Na tym forum tyle jest jarania się 1080p dla samej cyferki (okej, nie mam racji - te piksele zmieniają życie), że spodziewałbym się większej podjary nowym iPhone'em. Ale nie, nagle liczy się wygoda, używalność. Jak Apple nic nie zmienia to źle, bo nic nie zmienili, jak coś zmieni w kierunku, który producentom i klientom od paru lat zdaje się podobać, to też ktoś się dziwi. Jak się nie podoba, to myślę, że da się nie umrzeć mając dalej 5S, a za rok pewnie pojawi się nowa wersja znowu mniejsza.
Bateria, obiektyw, układ optyczny kamery - takie rzeczy zajmują miejsce. Nie jest nowością, że przez ostatnie 2-3 lata telefony się "powiększyły". Pamiętam jak wczoraj, gdy 4 cale to był duży ekran, teraz nagle nawet wersje mające w nazwie "mini" mają więcej. To nie znowu takie "mini"... Często są też słabsze, mniej wydajne od dużego odpowiednika z nazwy, gorsza kamera, wolniejsze działanie.
Wielu osobom nie do końca się to podoba, więc wydaje mi się, że to w sporej mierze kwestia tego, iż magia cyfr dla nich jednak znaczy więcej, niż rozmiar ekranu. Wolą większy i lepszy telefon od mniejszego i słabszego; to nie to samo, co gdyby mieli wybór takiego samego, tylko mniejszego.
Moim zdaniem najlepszą propozycją w dziedzinie mieszczących się w dłoni słuchawek, i być może w ogóle najfajniejszym obok iPhone'a telefonem obecnie, jest Xperia Compact. Teoretycznie najnowsza wersja ma ekran 4,6 cali, ale cały telefon jest tylko troszeczkę większy od iPhone'a (pamiętajmy, że 3 przyciski w Androidzie teraz są częścią ekranu, więc to nieco zmienia faktyczną wielkość ekranu). Ja tam nie widzę specjalnie kompromisów jeśli chodzi o jakość, ekran (fakt, że ta seria ma 720 a nie 1080), kamerę, procesor. Uważa się ogólnie, że to jedyny telefon Androidowy, który faktycznie jest mniejszy bez zupełnie żadnych poświęceń w zawartości względem topowych fonów danej marki.
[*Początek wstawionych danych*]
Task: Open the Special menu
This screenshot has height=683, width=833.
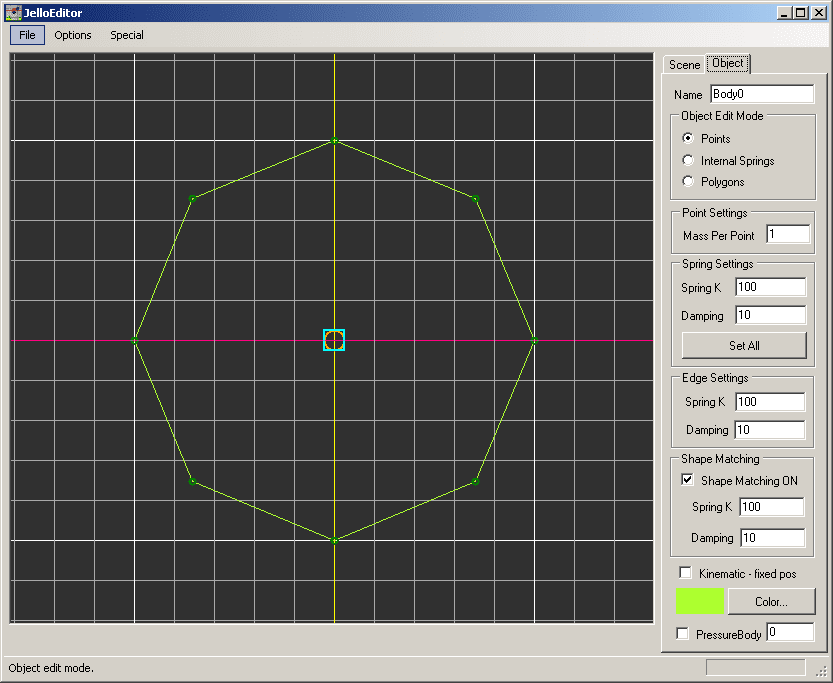Action: coord(127,35)
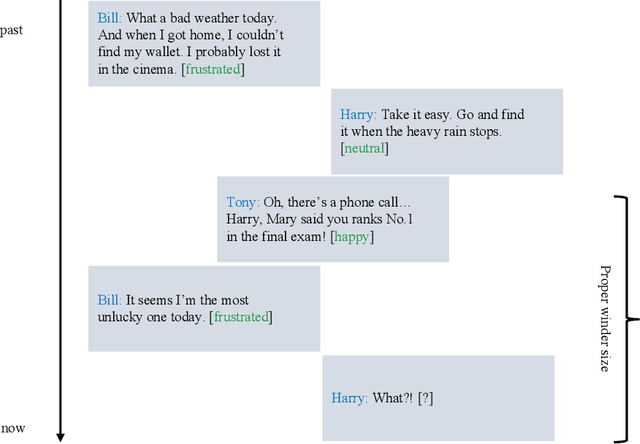The image size is (640, 444).
Task: Click the curly brace on the right side
Action: (627, 319)
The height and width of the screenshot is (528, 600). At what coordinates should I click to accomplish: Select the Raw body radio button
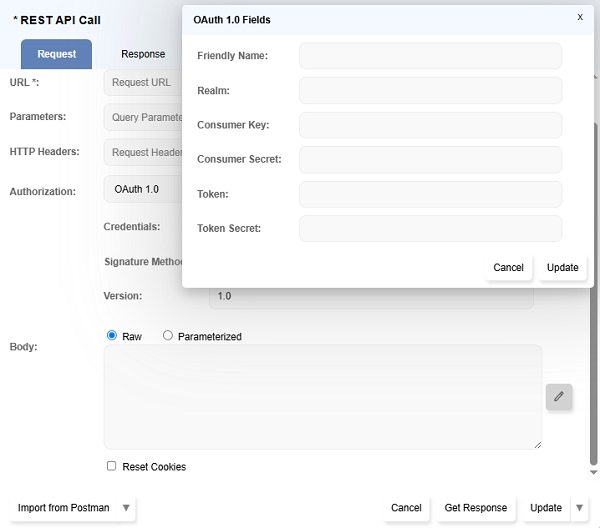pyautogui.click(x=112, y=336)
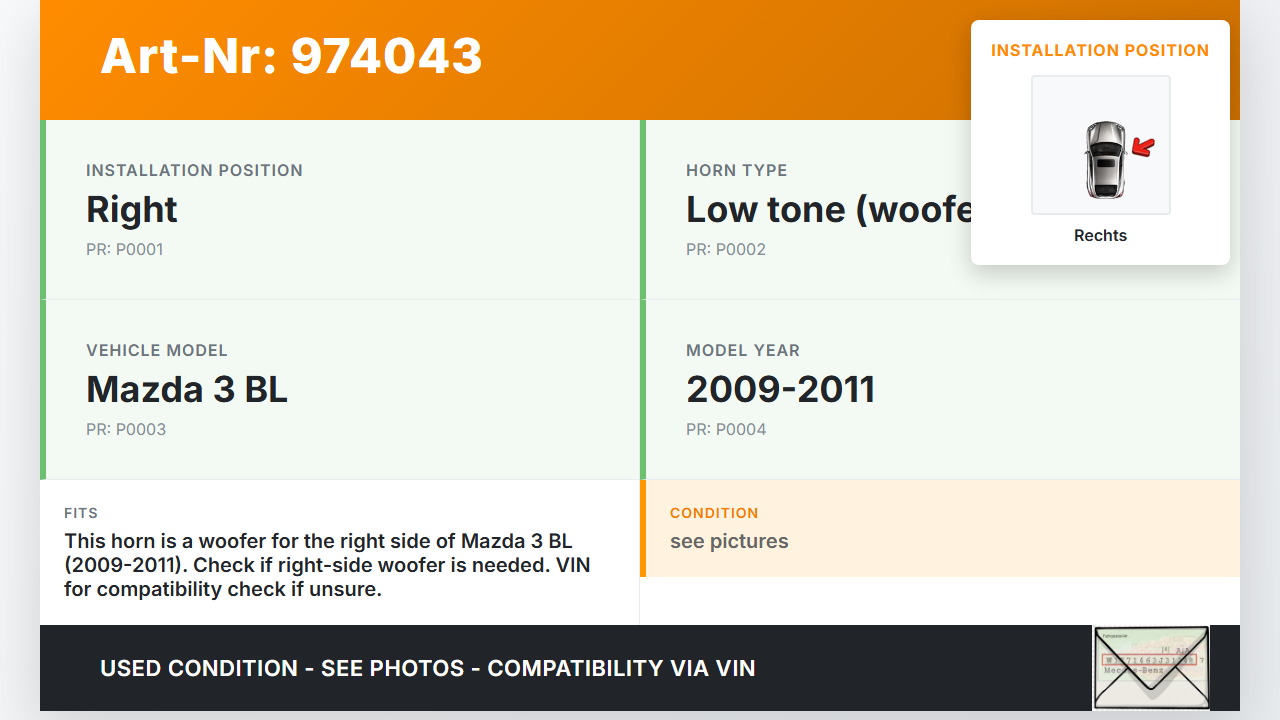Click the FITS section label
The height and width of the screenshot is (720, 1280).
[81, 513]
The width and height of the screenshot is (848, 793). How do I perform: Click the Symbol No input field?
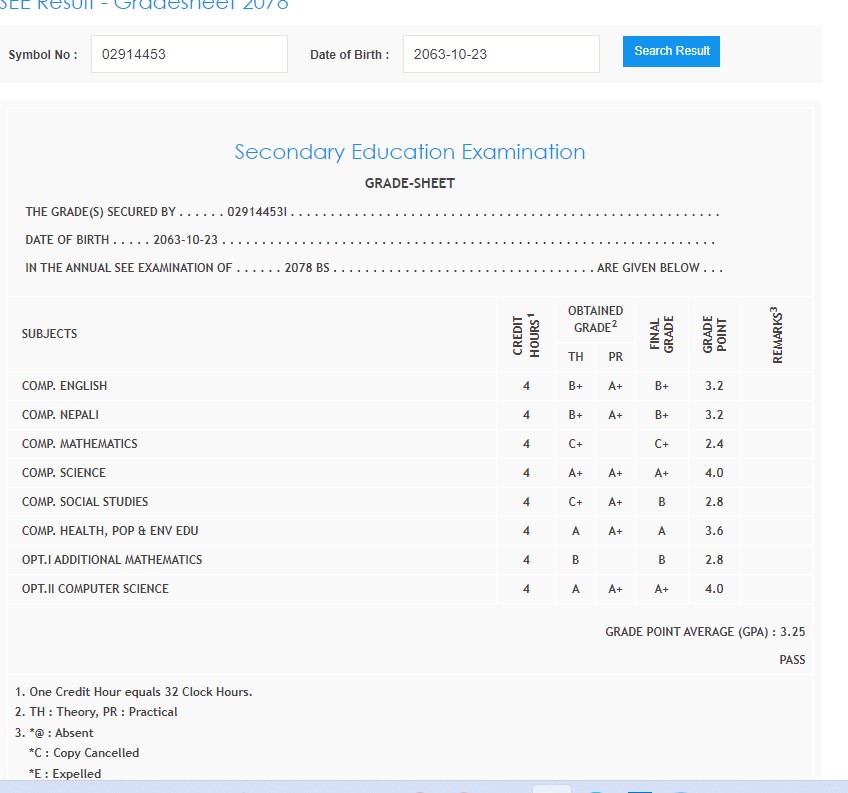pos(189,55)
Może trochę jeśli chodzi o obudowę, ale dla mnie to nadal cacka. No i bateria na Androidzie 4.4.4 podobno trzyma świetnie. Z3 Compact według pierwszych testów (w Polsce jeszcze oficjalnie nie wyszedł) może przy przeciętnym używaniu żyć ze 4 dni (godzinowo 2x dłużej niż iPhone przy takim samym używaniu).